- **Material provided**
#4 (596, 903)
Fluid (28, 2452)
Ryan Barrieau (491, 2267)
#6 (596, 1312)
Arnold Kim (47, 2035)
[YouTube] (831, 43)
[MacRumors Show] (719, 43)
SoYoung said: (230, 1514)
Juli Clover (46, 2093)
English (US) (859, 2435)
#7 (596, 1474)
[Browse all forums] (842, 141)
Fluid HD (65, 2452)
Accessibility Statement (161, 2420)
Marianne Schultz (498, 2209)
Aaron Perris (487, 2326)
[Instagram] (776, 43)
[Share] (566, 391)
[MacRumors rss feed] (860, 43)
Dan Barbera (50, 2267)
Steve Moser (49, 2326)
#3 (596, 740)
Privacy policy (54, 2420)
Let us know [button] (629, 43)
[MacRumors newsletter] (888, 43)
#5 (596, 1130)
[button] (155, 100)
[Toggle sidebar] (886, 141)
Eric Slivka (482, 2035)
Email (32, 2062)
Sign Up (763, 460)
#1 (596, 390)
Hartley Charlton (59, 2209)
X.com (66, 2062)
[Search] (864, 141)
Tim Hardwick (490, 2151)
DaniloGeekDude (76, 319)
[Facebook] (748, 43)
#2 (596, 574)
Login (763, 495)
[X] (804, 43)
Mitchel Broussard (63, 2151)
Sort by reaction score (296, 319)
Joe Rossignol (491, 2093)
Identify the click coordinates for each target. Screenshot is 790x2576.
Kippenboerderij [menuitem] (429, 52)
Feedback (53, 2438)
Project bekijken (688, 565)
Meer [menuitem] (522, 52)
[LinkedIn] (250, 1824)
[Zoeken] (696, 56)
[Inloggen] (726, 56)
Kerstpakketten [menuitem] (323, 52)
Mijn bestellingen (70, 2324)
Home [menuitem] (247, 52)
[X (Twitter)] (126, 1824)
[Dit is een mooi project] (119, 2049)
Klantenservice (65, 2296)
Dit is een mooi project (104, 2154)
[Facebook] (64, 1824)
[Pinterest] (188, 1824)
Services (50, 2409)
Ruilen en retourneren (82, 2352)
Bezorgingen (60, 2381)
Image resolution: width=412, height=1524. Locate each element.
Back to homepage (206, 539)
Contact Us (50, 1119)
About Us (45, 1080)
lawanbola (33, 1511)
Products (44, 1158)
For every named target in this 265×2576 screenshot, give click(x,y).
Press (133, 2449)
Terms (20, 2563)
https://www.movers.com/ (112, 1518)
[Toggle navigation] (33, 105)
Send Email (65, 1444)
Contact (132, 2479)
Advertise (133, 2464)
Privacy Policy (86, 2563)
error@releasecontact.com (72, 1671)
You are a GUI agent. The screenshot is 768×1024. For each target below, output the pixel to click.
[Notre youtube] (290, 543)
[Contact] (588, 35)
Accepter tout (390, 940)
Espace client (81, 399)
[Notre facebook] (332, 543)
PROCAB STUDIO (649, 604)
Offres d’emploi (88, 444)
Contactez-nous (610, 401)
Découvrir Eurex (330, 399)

- **Required action**
Return every line of the material in which the word "mooi" is found.

- **Completed task**
[Dit is een mooi project] (119, 2049)
Dit is een mooi project (104, 2154)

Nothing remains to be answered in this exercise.